Some of the following positive experiences may not happen when you care for your first child — in fact, it may take a while. But they are real, and they are worth it:
- The feeling you will have when a child in your care shows signs of trust and healing.
- Hearing a birth parent thank you for caring for their child.
- Seeing your own children exhibit compassion and empathy for the children you’re fostering.
- Falling in love with a child, even though you know reunification is the plan. (Yes, that can be challenging and positive all at the same time.)
- Witnessing a birth parent making progress on becoming a safer parent.
- Playing a part in helping a teen experience one of many “teen firsts,” such as driving, going to the prom, or excelling at a sport while being parented in your home.
- Hearing from a young adult who spent time in your care and having them say that being in your home greatly impacted their life.
- The feeling of fulfillment and having made a difference in a child’s life.
“I was so scared and felt so alone when I started fostering. The Coalition and the Wisconsin Family Connections Center made me feel like I had a support system and gave me confidence.” — Foster Parent
“When I started hearing that the way I was feeling wasn’t just me, that it was normal, I just thought, ‘these are my people!’” — Kinship Caregiver
There may also be moments that are emotional, frustrating, and challenging. Here is a brief overview of some situations you may encounter:
- A child may arrive at your care with only a few hours’ notice and perhaps without much information.
- You might feel that you have little control and that big decisions are made about the child in your care, perhaps without your input.
- There may be times when you disagree with decisions that have been made about the child’s care.
- You might struggle to understand how or why a child in your care can want so strongly to return home to their parents—no matter what.
- There may be times when a child you have been caring for is going to be reunified with their birth parents, and you are worried that those birth parents may not be ready.
- You may have times when you need to change family plans to accommodate the child’s needs.
- It can be difficult to learn about how children in your care were maltreated or hear about situations that were painful and traumatic.
- It is often challenging to juggle the many commitments involved in the child’s care.
- The child you are caring for may have trauma behaviors that are difficult and which may make you feel angry, nauseous, triggered, or many other feelings.
Knowing what to do with the many firsts can be daunting! Sometimes you wonder whether what you’re experiencing is “normal” or even typical, especially if it happens often. You may think, “Is our family the only family going through this?” Maybe the situation makes you angry, embarrassed, or question your parenting skills. These are all natural emotions, and it’s important to know that your feelings about your fostering firsts, whether joyful or uncomfortable, are valid. Following are some tips that may be helpful for you and your family:
- Connect with other foster parents.

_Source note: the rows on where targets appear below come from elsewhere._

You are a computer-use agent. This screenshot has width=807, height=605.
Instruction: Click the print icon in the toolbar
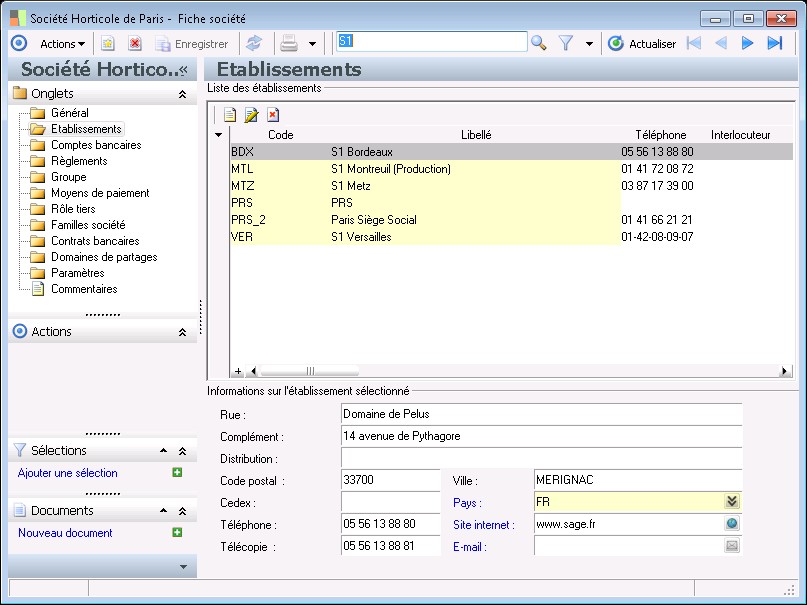pyautogui.click(x=289, y=43)
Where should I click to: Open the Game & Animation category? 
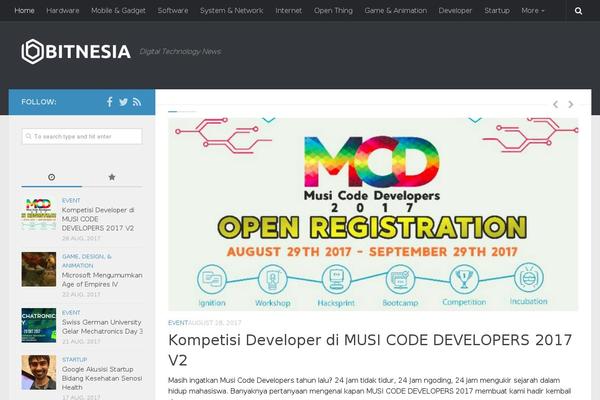pos(396,11)
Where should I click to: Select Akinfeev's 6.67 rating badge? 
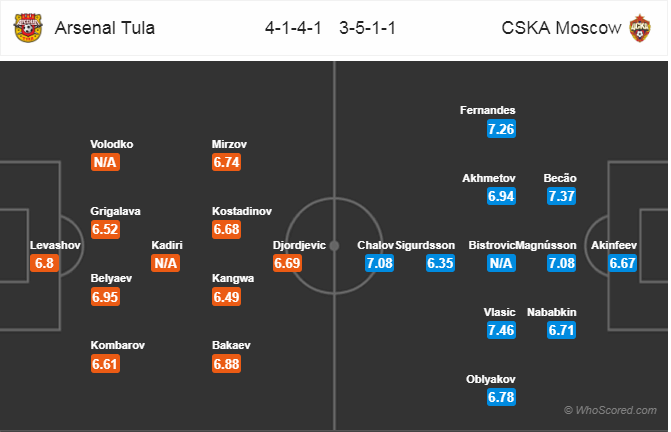(621, 264)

Sharing your experiences and hearing from other foster families will go a long way toward helping you feel supported, understood, and “normal.”
- Seek support from your agency, including increased contact with your worker and licenser, respite, or connections to services or resources for the child in your care and your own family.

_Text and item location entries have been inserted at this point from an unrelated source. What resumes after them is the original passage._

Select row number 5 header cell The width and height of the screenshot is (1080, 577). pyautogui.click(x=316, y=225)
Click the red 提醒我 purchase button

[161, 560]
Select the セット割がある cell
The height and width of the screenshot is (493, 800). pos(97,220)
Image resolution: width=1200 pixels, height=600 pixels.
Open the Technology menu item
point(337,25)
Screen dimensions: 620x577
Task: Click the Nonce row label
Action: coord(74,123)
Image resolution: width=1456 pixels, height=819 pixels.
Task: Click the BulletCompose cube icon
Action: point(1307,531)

- Engage in learning opportunities, such as online or face-to-face training, reading resource materials, and asking questions of more experienced foster parents.
- Keep an open mind around shared parenting. Birth parents can teach us much about the children in our care, as well as empathy and patience.
- Learn from the children you’re caring for. Staying present, being in the moment, practicing acceptance, and delighting in the magic of a child are all part of the journey.
- Accept each first as a learning opportunity and as one of many future opportunities to be there for a child who needs a family to help them heal.
- Make time for self-care. Taking care of children can be challenging—especially when they have experienced trauma. To be the best parent you can be, you must be sure you take time to rest, recharge, and regroup.
Being there for a child and the child’s family is one of the most significant and caring things you can do for your community, your region, and your world. As you encounter each “first” in your fostering journey, the Wisconsin Family Connections Center listens, provides support, and offers quality resources and learning opportunities.